By Fred Pals
March 27 (Bloomberg) -- Joop van der Zeeuw isn't a fan of indoor gardening. The civil servant will evict anyone he finds growing more than five cannabis plants in a Rotterdam apartment.
Van der Zeeuw's team of seven has shut down 600 indoor marijuana farms since the second-largest Dutch city formed the task force with police, energy companies and landlords in 2005. There are 6,000 active producers in the city, he said.
``There is still a lot to do,'' said Van der Zeeuw, 51, as a colleague checked the power meter outside a suspected farm in the western part of the port city. ``We are eliminating the smaller growers and now we're getting to the professionals.''
Dutch officials are stepping up raids on an estimated 40,000 indoor hemp plantations, which cause two fires a month in Rotterdam by tapping into power lines for lights that feed their crops. The crackdown is making it harder to supply marijuana shops with the Super Skunk and Purple haze their customers crave in a country that decriminalized use of the drug in 1976. The Dutch cannabis trade is worth $4 billion a year, police estimate.
A crop of 100 plants, which can be grown in a living room, uses as much as 144 kilowatt hours of energy a day, compared with 9 kilowatt hours for the average household. The thefts cost energy companies 200 million euros ($266.6 million) a year, or 1 percent of their revenue, according to Energiened, an industry organization.
Rotterdam is the biggest urban cannabis production center in the Netherlands. Mayor Ivo Opstelten decided to create the task force in 2005 because of the increasing risk to public safety.
Anonymous Tips
The team investigates about 100 anonymous tips each month. An energy company representative checks the meter and listens for the sound of ventilators used to aid cultivation. If both are found, police enter the building and arrest the grower.
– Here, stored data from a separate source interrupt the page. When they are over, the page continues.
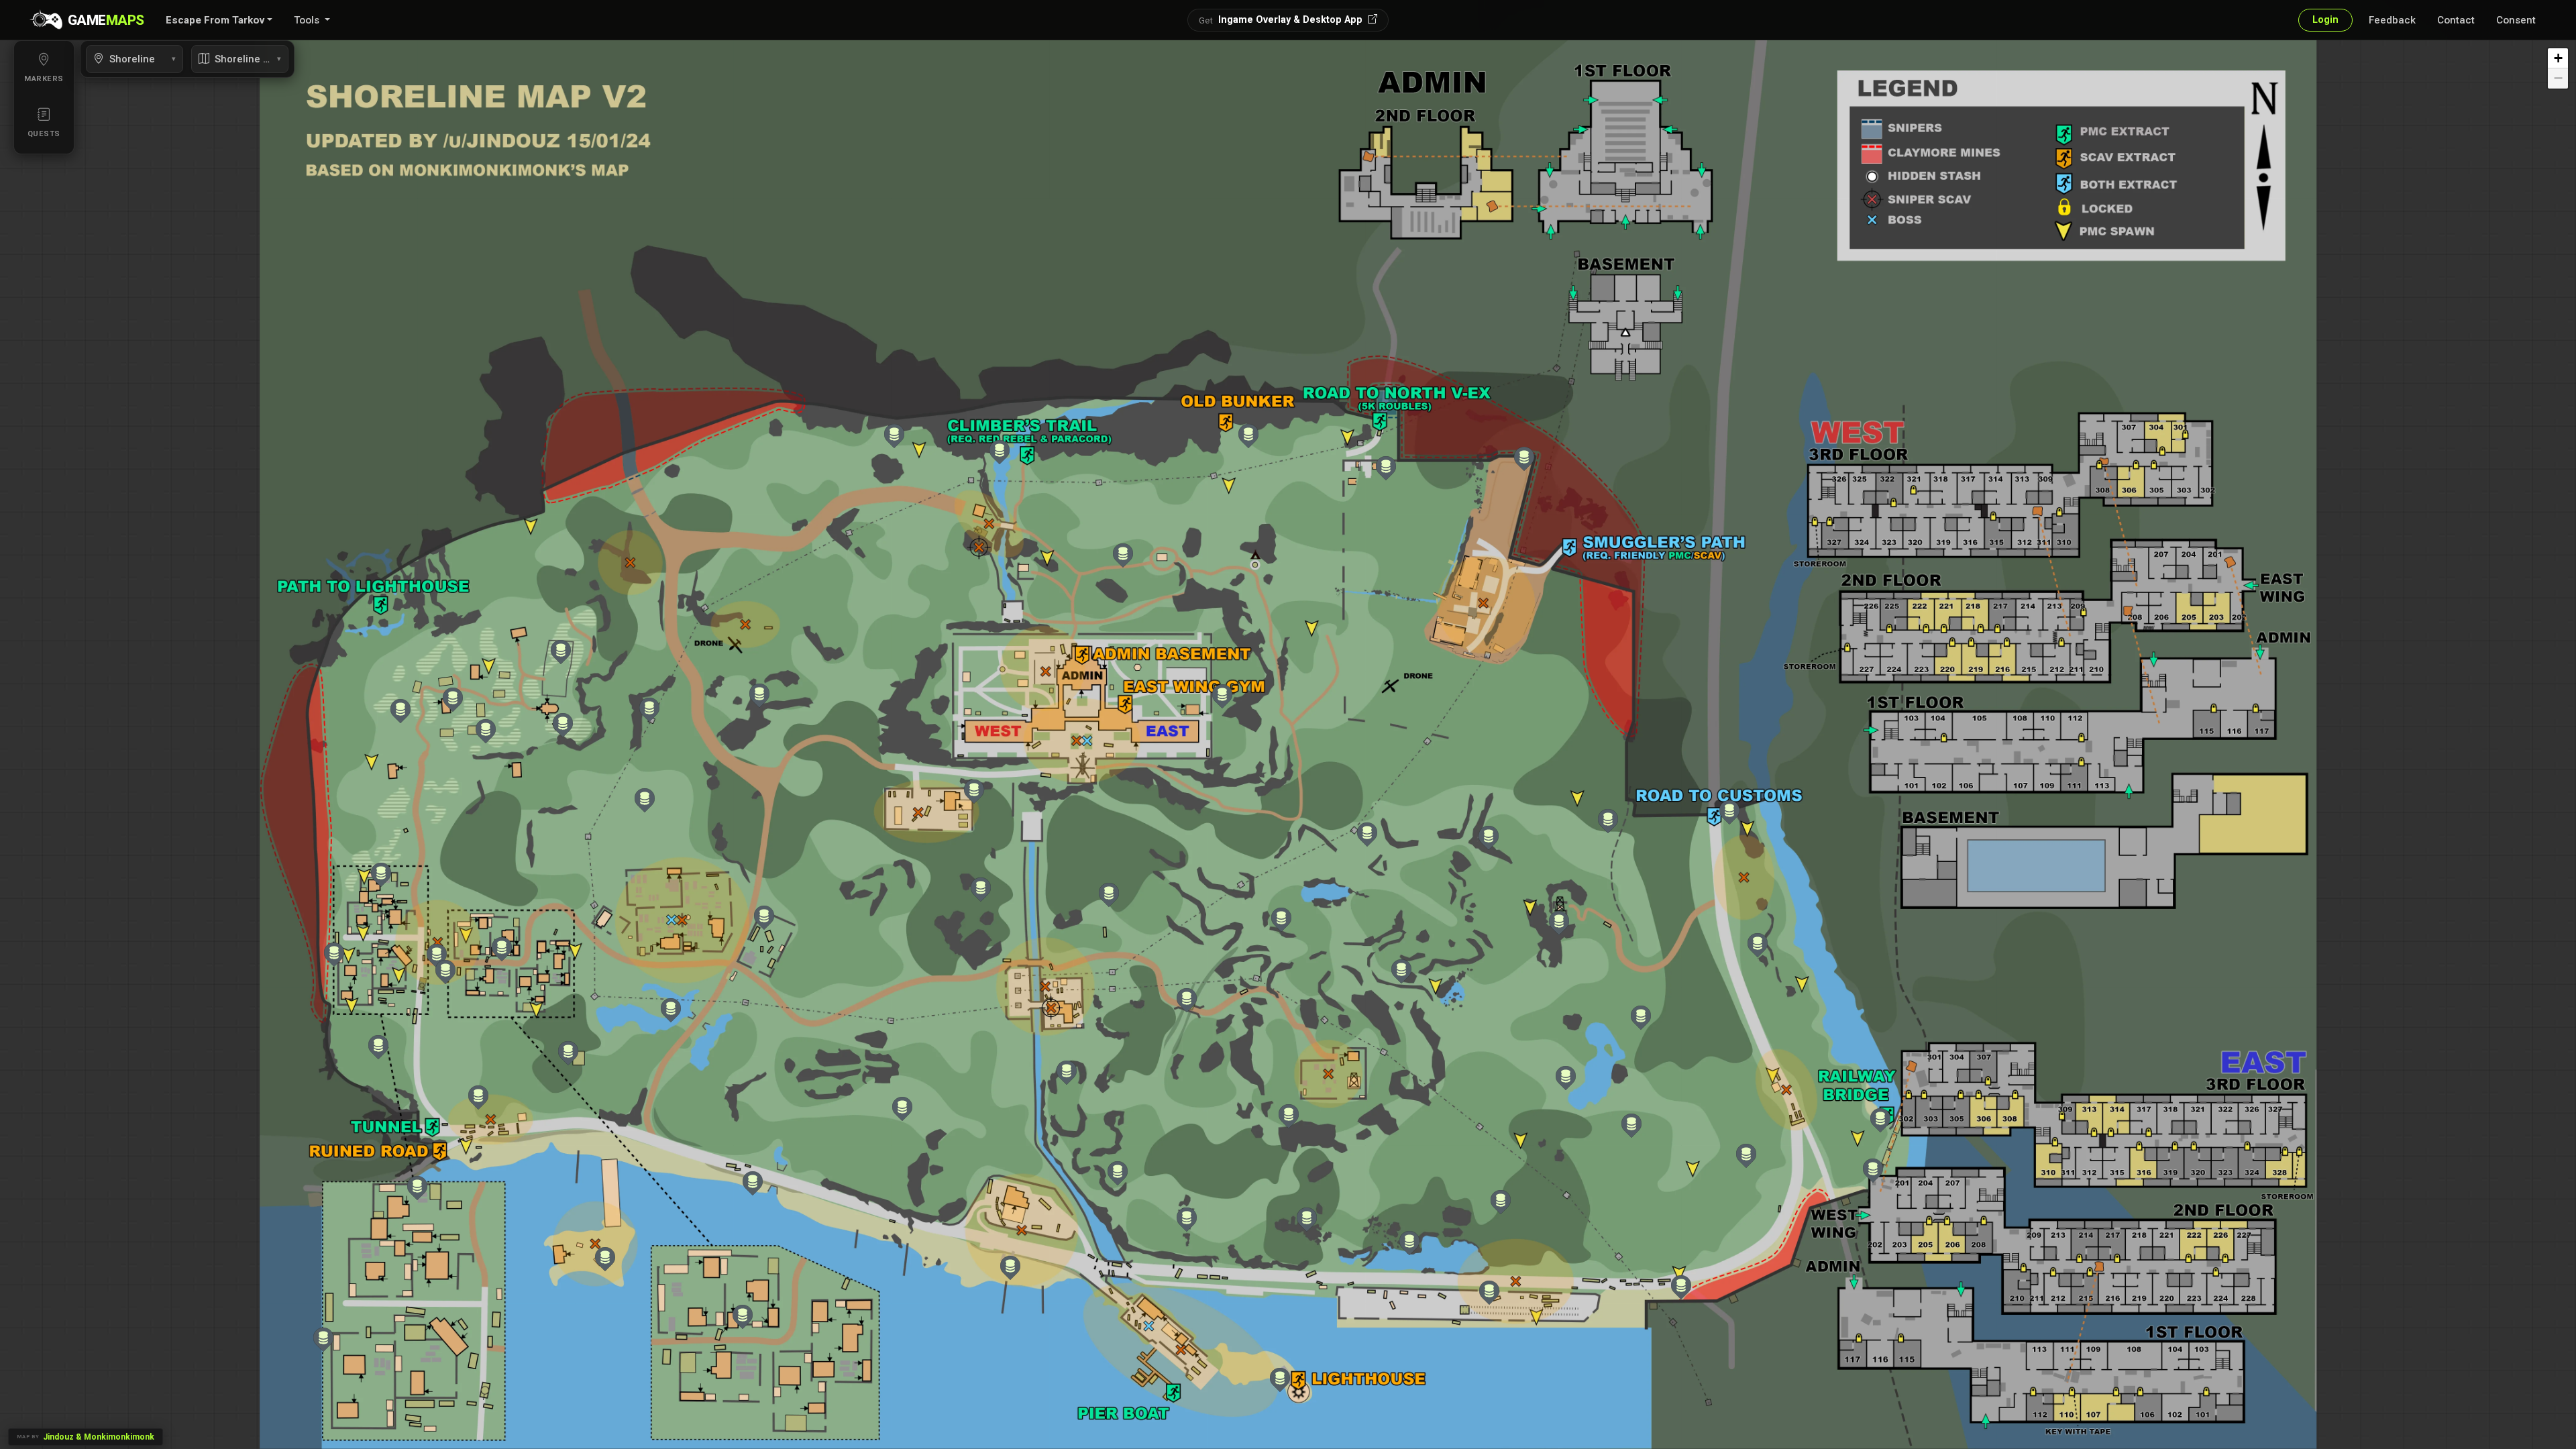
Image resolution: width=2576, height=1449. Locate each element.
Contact (2456, 20)
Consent (2516, 20)
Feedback (2392, 20)
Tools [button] (308, 20)
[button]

``It is a problem to the society and the energy companies, and it only can be solved with a common approach,'' said Sjoerd Marbus, an Energiened spokesman. Energy companies want teams similar to Van der Zeeuw's to be created in all large cities.
Rotterdam's effort to limit cannabis growing is part of a larger drive to curtail the marijuana trade.
The so-called coffee shops that sell marijuana aren't allowed to keep more than 500 grams of the product on the premises at a time. Police recently stepped up enforcement of that rule, introduced in 2001, by immediately revoking the licenses of stores found violating it.
Goa, in Amsterdam's red light district, now employs ``runners'' to periodically go to storerooms over the course of the day to keep the shop supplied.
``It has become increasingly difficult to get the products,'' said Derrill Bagley, who works the counter at Goa.
`Space Cake'
Shops also are being asked to limit what they sell. Two months ago, police ordered Goa to cut the drug content in ``space cake,'' baked with cannabis, because they deemed it too strong. ``That's never happened before,'' Bagley said.
The measures are working: Amsterdam now has 241 coffee shops, down from 323 in 1998, according to figures provided by the Amsterdam city government. Last year, 2,500 hemp plantations were dismantled nationwide, the most recent figures from the Dutch prosecutor's office show.
The Netherlands relaxed its marijuana laws 30 years ago, after clashes between students and police. It stopped short of fully legalizing the drug because international treaties prohibited it from doing so.
In 2001, 4 percent of the Dutch population used marijuana, according to a 2005 drug report published by the Trimbos Institute, the nation's mental health and addiction center. The U.S. rate was 6 percent in 2004.
The Netherlands may be a victim of Rotterdam's success: hemp growers kicked out of the city are being pushed to other regions.
Rising Crime
That may increase crime and drive up prices, says Martin Jelsma, a director at the Transnational Institute in Amsterdam, which studies the impact of poverty and drugs. Prices reached a record of almost 4,000 euros a kilo in December, up from 2,500 euros at the end of October.
``Crime will rise, and professional growing will become harder and tougher,'' Jelsma said. ``The social damage done with this policy is huge'' as growers are forced to relocate.
The police disagree. ``There's more damage done to a neighborhood and its people if you don't root this out,'' said Van der Zeeuw.
It is most often the smaller hemp farmers that are caught, says Andre Beckers, a lawyer who has defended some growers. Larger farmers are harder to catch because they often lease industrial sites and pretend to run normal businesses.
``The policy is erratic and illogical as the coffee shops need to be supplied,'' said Beckers, who calls for cannabis growing to be legalized.
Van der Zeeuw isn't concerned. He said a February raid turned up 80 kilos of cannabis with a street value of $400,000.
``That made my day,'' he said. ``I don't feel sorry for anyone who gets caught. It is dangerous, not allowed and it should stop.''
Source: http://www.bloomberg.com/apps/news?pid= ... fer=europe
That last statement sounds something that an American politican would say.